If you are encoding an alphabet of n symbols (e.g. ASCII) into a smaller set of m symbols (e.g. ASCII except newline) you must allow the encoded string to be longer than the original string.

The typical way of doing this is to define one character as an "escape" character; the character following the "escape" represents an encoded character. This technique has been used since the 1940s in teletypewriters; that's where the "Esc" key you see on your keyboard came from.

Python (and other languages) already provide this in strings with the backslash character. Newlines are encoded as '\n' (or '\r\n'). Backslashes escape themselves, so the literal string '\r\n' would be encoded '\\r\\n'.
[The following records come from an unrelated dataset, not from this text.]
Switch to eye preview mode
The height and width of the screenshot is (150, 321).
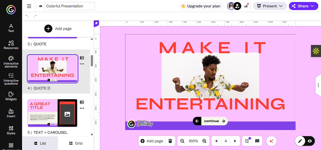[310, 141]
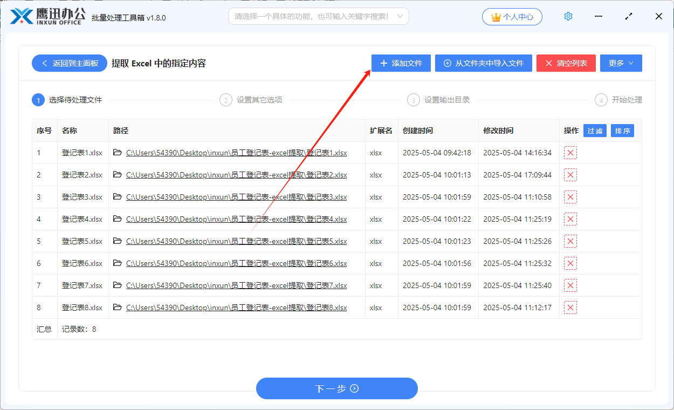Viewport: 674px width, 410px height.
Task: Expand the 更多 dropdown menu
Action: (621, 63)
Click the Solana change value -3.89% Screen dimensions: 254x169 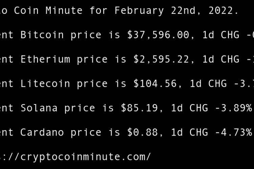click(233, 108)
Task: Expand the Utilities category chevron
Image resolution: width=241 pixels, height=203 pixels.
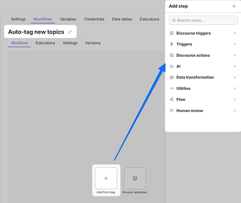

Note that the encoded length of a string that includes only the escaped character will be double that of the original string. If that is not acceptable you will have to use an encoding that uses a larger alphabet to avoid the escape characters (which may be longer than the original string) or compress it (which may also be longer than the original string).

Dour High Arch
  • 21,513
  • 29
  • 75
  • 90
0

How about:

In [8]: import urllib

In [9]: original = 'binary\ndata'

In [10]: encoded = urllib.quote(original)

In [11]: encoded
Out[11]: 'binary%0Adata'

In [12]: urllib.unquote(encoded)
Out[12]: 'binary\ndata'
NPE
  • 486,780
  • 108
  • 951
  • 1,012
  • `urllib.quote` escapes other characters. The question is specifically for just escaping `\n`. – gak Nov 24 '12 at 19:35
0

The escapeless encodings are specifically designed to trim off certain characters from binary data. In your case of removing just the \n character, the overhead will be less than 0.4%.

Ivan Kosarev
  • 304
  • 1
  • 7